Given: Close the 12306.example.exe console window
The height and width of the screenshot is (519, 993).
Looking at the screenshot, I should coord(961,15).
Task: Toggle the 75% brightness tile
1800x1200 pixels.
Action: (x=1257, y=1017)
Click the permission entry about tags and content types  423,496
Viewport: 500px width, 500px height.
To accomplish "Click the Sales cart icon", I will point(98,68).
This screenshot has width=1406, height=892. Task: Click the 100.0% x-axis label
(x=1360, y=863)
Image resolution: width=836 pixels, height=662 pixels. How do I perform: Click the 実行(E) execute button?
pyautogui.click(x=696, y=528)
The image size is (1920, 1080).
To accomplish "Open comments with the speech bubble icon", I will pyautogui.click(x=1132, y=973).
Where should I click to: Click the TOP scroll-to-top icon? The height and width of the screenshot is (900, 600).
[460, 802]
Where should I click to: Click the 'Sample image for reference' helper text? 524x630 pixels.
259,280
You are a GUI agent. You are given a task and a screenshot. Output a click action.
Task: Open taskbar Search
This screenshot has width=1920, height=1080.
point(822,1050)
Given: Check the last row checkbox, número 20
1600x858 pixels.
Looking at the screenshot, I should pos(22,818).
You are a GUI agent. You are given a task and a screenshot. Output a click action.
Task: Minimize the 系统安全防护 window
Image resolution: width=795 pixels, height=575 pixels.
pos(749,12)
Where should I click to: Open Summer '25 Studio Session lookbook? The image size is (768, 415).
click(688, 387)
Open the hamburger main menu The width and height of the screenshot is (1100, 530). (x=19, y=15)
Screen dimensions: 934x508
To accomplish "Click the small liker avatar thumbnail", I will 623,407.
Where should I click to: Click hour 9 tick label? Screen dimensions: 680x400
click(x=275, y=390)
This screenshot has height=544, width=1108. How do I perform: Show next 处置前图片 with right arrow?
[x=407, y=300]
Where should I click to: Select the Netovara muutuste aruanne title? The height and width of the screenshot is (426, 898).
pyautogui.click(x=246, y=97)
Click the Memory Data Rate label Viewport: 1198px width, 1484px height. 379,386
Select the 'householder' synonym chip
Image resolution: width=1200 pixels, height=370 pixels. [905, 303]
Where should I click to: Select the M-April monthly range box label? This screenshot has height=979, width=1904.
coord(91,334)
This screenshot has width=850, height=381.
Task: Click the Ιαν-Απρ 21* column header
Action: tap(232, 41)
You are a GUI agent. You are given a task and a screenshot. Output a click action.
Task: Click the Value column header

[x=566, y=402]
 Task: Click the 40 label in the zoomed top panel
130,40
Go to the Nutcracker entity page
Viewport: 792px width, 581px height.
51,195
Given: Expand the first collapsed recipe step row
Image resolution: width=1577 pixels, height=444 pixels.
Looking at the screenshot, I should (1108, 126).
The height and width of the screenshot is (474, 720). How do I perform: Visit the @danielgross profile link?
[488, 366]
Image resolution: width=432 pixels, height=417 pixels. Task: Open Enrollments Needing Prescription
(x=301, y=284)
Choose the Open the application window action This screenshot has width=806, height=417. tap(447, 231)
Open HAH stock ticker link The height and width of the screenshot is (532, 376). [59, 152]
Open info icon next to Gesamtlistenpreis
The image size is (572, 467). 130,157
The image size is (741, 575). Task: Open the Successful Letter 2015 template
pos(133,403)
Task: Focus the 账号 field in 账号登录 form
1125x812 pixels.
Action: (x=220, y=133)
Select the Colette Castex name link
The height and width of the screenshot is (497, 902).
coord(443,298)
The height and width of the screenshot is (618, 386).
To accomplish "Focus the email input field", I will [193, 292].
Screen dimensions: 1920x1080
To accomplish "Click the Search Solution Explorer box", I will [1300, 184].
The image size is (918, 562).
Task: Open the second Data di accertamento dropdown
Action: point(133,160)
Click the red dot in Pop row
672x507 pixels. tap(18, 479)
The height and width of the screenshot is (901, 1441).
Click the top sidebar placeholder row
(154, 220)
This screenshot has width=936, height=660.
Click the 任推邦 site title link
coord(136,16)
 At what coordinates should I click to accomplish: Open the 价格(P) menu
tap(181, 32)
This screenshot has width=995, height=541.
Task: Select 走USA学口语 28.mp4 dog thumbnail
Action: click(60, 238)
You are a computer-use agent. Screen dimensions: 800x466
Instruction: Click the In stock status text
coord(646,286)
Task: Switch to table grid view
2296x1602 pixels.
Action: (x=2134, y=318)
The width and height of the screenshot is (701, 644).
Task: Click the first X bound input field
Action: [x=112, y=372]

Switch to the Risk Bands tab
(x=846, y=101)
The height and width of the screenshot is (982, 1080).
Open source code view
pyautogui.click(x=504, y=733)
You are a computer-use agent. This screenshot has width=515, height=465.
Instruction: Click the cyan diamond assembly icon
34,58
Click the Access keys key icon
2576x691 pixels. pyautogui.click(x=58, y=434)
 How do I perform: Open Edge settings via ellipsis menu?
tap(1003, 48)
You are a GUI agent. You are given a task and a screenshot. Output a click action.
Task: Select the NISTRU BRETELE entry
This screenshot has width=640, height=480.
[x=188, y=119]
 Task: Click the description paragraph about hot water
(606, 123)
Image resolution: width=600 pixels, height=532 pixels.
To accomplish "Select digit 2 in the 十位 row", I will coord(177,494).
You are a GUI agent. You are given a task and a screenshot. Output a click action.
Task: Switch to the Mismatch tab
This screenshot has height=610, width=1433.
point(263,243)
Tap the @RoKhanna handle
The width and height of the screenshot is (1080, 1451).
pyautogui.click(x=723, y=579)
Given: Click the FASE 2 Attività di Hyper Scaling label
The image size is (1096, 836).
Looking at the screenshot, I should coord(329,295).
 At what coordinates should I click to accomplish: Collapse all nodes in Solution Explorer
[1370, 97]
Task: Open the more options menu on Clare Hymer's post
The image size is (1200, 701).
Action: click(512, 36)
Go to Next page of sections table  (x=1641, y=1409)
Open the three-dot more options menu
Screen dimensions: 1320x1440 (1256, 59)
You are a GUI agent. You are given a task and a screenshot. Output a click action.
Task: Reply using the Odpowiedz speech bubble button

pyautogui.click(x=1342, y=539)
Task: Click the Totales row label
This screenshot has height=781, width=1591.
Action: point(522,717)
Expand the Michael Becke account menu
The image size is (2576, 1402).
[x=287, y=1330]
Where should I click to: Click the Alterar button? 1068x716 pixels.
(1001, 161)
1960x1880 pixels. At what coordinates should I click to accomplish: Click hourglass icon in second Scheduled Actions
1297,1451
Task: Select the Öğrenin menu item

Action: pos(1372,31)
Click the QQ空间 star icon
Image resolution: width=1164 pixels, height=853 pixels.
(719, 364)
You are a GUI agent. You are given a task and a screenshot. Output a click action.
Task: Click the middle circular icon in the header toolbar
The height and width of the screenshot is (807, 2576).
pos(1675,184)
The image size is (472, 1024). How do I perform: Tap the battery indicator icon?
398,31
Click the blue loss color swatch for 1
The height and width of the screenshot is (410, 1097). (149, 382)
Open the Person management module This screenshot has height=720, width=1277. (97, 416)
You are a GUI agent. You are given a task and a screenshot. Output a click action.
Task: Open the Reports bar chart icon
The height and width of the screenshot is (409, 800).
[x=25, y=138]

________________________________________

## WRITTEN TASK:
Reproduce the whole listing above, line for line and character for character, with nothing changed or left out.

## WRITTEN RESPONSE:
Given: Close the 12306.example.exe console window
The height and width of the screenshot is (519, 993).
Looking at the screenshot, I should coord(961,15).
Task: Toggle the 75% brightness tile
1800x1200 pixels.
Action: (x=1257, y=1017)
Click the permission entry about tags and content types  423,496
Viewport: 500px width, 500px height.
To accomplish "Click the Sales cart icon", I will point(98,68).
This screenshot has width=1406, height=892. Task: Click the 100.0% x-axis label
(x=1360, y=863)
Image resolution: width=836 pixels, height=662 pixels. How do I perform: Click the 実行(E) execute button?
pyautogui.click(x=696, y=528)
The image size is (1920, 1080).
To accomplish "Open comments with the speech bubble icon", I will pyautogui.click(x=1132, y=973).
Where should I click to: Click the TOP scroll-to-top icon? The height and width of the screenshot is (900, 600).
[460, 802]
Where should I click to: Click the 'Sample image for reference' helper text? 524x630 pixels.
259,280
You are a GUI agent. You are given a task and a screenshot. Output a click action.
Task: Open taskbar Search
This screenshot has width=1920, height=1080.
point(822,1050)
Given: Check the last row checkbox, número 20
1600x858 pixels.
Looking at the screenshot, I should pos(22,818).
You are a GUI agent. You are given a task and a screenshot. Output a click action.
Task: Minimize the 系统安全防护 window
Image resolution: width=795 pixels, height=575 pixels.
pos(749,12)
Where should I click to: Open Summer '25 Studio Session lookbook? The image size is (768, 415).
click(688, 387)
Open the hamburger main menu The width and height of the screenshot is (1100, 530). (x=19, y=15)
Screen dimensions: 934x508
To accomplish "Click the small liker avatar thumbnail", I will 623,407.
Where should I click to: Click hour 9 tick label? Screen dimensions: 680x400
click(x=275, y=390)
This screenshot has height=544, width=1108. How do I perform: Show next 处置前图片 with right arrow?
[x=407, y=300]
Where should I click to: Select the Netovara muutuste aruanne title? The height and width of the screenshot is (426, 898).
pyautogui.click(x=246, y=97)
Click the Memory Data Rate label Viewport: 1198px width, 1484px height. 379,386
Select the 'householder' synonym chip
Image resolution: width=1200 pixels, height=370 pixels. [905, 303]
Where should I click to: Select the M-April monthly range box label? This screenshot has height=979, width=1904.
coord(91,334)
This screenshot has width=850, height=381.
Task: Click the Ιαν-Απρ 21* column header
Action: tap(232, 41)
You are a GUI agent. You are given a task and a screenshot. Output a click action.
Task: Click the Value column header

[x=566, y=402]
 Task: Click the 40 label in the zoomed top panel
130,40
Go to the Nutcracker entity page
Viewport: 792px width, 581px height.
51,195
Given: Expand the first collapsed recipe step row
Image resolution: width=1577 pixels, height=444 pixels.
Looking at the screenshot, I should (1108, 126).
The height and width of the screenshot is (474, 720). How do I perform: Visit the @danielgross profile link?
[488, 366]
Image resolution: width=432 pixels, height=417 pixels. Task: Open Enrollments Needing Prescription
(x=301, y=284)
Choose the Open the application window action This screenshot has width=806, height=417. tap(447, 231)
Open HAH stock ticker link The height and width of the screenshot is (532, 376). [59, 152]
Open info icon next to Gesamtlistenpreis
The image size is (572, 467). 130,157
The image size is (741, 575). Task: Open the Successful Letter 2015 template
pos(133,403)
Task: Focus the 账号 field in 账号登录 form
1125x812 pixels.
Action: (x=220, y=133)
Select the Colette Castex name link
The height and width of the screenshot is (497, 902).
coord(443,298)
The height and width of the screenshot is (618, 386).
To accomplish "Focus the email input field", I will [193, 292].
Screen dimensions: 1920x1080
To accomplish "Click the Search Solution Explorer box", I will [1300, 184].
The image size is (918, 562).
Task: Open the second Data di accertamento dropdown
Action: point(133,160)
Click the red dot in Pop row
672x507 pixels. tap(18, 479)
The height and width of the screenshot is (901, 1441).
Click the top sidebar placeholder row
(154, 220)
This screenshot has width=936, height=660.
Click the 任推邦 site title link
coord(136,16)
 At what coordinates should I click to accomplish: Open the 价格(P) menu
tap(181, 32)
This screenshot has width=995, height=541.
Task: Select 走USA学口语 28.mp4 dog thumbnail
Action: click(60, 238)
You are a computer-use agent. Screen dimensions: 800x466
Instruction: Click the In stock status text
coord(646,286)
Task: Switch to table grid view
2296x1602 pixels.
Action: (x=2134, y=318)
The width and height of the screenshot is (701, 644).
Task: Click the first X bound input field
Action: [x=112, y=372]

Switch to the Risk Bands tab
(x=846, y=101)
The height and width of the screenshot is (982, 1080).
Open source code view
pyautogui.click(x=504, y=733)
You are a computer-use agent. This screenshot has width=515, height=465.
Instruction: Click the cyan diamond assembly icon
34,58
Click the Access keys key icon
2576x691 pixels. pyautogui.click(x=58, y=434)
 How do I perform: Open Edge settings via ellipsis menu?
tap(1003, 48)
You are a GUI agent. You are given a task and a screenshot. Output a click action.
Task: Select the NISTRU BRETELE entry
This screenshot has width=640, height=480.
[x=188, y=119]
 Task: Click the description paragraph about hot water
(606, 123)
Image resolution: width=600 pixels, height=532 pixels.
To accomplish "Select digit 2 in the 十位 row", I will coord(177,494).
You are a GUI agent. You are given a task and a screenshot. Output a click action.
Task: Switch to the Mismatch tab
This screenshot has height=610, width=1433.
point(263,243)
Tap the @RoKhanna handle
The width and height of the screenshot is (1080, 1451).
pyautogui.click(x=723, y=579)
Given: Click the FASE 2 Attività di Hyper Scaling label
The image size is (1096, 836).
Looking at the screenshot, I should coord(329,295).
 At what coordinates should I click to accomplish: Collapse all nodes in Solution Explorer
[1370, 97]
Task: Open the more options menu on Clare Hymer's post
The image size is (1200, 701).
Action: click(512, 36)
Go to Next page of sections table  (x=1641, y=1409)
Open the three-dot more options menu
Screen dimensions: 1320x1440 (1256, 59)
You are a GUI agent. You are given a task and a screenshot. Output a click action.
Task: Reply using the Odpowiedz speech bubble button

pyautogui.click(x=1342, y=539)
Task: Click the Totales row label
This screenshot has height=781, width=1591.
Action: point(522,717)
Expand the Michael Becke account menu
The image size is (2576, 1402).
[x=287, y=1330]
Where should I click to: Click the Alterar button? 1068x716 pixels.
(1001, 161)
1960x1880 pixels. At what coordinates should I click to accomplish: Click hourglass icon in second Scheduled Actions
1297,1451
Task: Select the Öğrenin menu item

Action: pos(1372,31)
Click the QQ空间 star icon
Image resolution: width=1164 pixels, height=853 pixels.
(719, 364)
You are a GUI agent. You are given a task and a screenshot. Output a click action.
Task: Click the middle circular icon in the header toolbar
The height and width of the screenshot is (807, 2576).
pos(1675,184)
The image size is (472, 1024). How do I perform: Tap the battery indicator icon?
398,31
Click the blue loss color swatch for 1
The height and width of the screenshot is (410, 1097). (149, 382)
Open the Person management module This screenshot has height=720, width=1277. (97, 416)
You are a GUI agent. You are given a task and a screenshot. Output a click action.
Task: Open the Reports bar chart icon
The height and width of the screenshot is (409, 800).
[x=25, y=138]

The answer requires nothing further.